Every entry below needs to be copied exactly.
Supplied entries below:
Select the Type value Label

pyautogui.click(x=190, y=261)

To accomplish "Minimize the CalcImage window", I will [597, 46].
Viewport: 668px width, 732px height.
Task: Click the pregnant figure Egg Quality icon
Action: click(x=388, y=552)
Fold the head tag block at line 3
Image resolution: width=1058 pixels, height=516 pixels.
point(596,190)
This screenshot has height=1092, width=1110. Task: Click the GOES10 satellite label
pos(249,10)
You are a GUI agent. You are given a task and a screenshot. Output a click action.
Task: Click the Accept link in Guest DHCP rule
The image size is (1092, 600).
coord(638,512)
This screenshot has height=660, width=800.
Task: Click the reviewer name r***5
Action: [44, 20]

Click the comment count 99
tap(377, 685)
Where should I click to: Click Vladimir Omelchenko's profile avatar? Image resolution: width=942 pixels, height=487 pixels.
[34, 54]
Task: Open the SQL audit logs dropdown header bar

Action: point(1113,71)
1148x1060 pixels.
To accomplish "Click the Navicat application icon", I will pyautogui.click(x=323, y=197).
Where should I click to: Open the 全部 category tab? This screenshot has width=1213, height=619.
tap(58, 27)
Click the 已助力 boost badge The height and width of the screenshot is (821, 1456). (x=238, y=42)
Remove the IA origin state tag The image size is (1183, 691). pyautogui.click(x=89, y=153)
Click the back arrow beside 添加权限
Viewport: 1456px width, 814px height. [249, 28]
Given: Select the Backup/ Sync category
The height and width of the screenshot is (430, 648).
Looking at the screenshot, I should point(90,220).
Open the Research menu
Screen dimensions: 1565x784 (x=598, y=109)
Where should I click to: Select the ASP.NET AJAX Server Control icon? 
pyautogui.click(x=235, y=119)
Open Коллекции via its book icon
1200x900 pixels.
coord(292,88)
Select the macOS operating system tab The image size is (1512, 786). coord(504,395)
End of Supplied entries.
# Solution to the problem
Select the Type value Label

pyautogui.click(x=190, y=261)

To accomplish "Minimize the CalcImage window", I will [597, 46].
Viewport: 668px width, 732px height.
Task: Click the pregnant figure Egg Quality icon
Action: click(x=388, y=552)
Fold the head tag block at line 3
Image resolution: width=1058 pixels, height=516 pixels.
point(596,190)
This screenshot has height=1092, width=1110. Task: Click the GOES10 satellite label
pos(249,10)
You are a GUI agent. You are given a task and a screenshot. Output a click action.
Task: Click the Accept link in Guest DHCP rule
The image size is (1092, 600).
coord(638,512)
This screenshot has height=660, width=800.
Task: Click the reviewer name r***5
Action: [44, 20]

Click the comment count 99
tap(377, 685)
Where should I click to: Click Vladimir Omelchenko's profile avatar? Image resolution: width=942 pixels, height=487 pixels.
[34, 54]
Task: Open the SQL audit logs dropdown header bar

Action: point(1113,71)
1148x1060 pixels.
To accomplish "Click the Navicat application icon", I will pyautogui.click(x=323, y=197).
Where should I click to: Open the 全部 category tab? This screenshot has width=1213, height=619.
tap(58, 27)
Click the 已助力 boost badge The height and width of the screenshot is (821, 1456). (x=238, y=42)
Remove the IA origin state tag The image size is (1183, 691). pyautogui.click(x=89, y=153)
Click the back arrow beside 添加权限
Viewport: 1456px width, 814px height. [249, 28]
Given: Select the Backup/ Sync category
The height and width of the screenshot is (430, 648).
Looking at the screenshot, I should point(90,220).
Open the Research menu
Screen dimensions: 1565x784 (x=598, y=109)
Where should I click to: Select the ASP.NET AJAX Server Control icon? 
pyautogui.click(x=235, y=119)
Open Коллекции via its book icon
1200x900 pixels.
coord(292,88)
Select the macOS operating system tab The image size is (1512, 786). coord(504,395)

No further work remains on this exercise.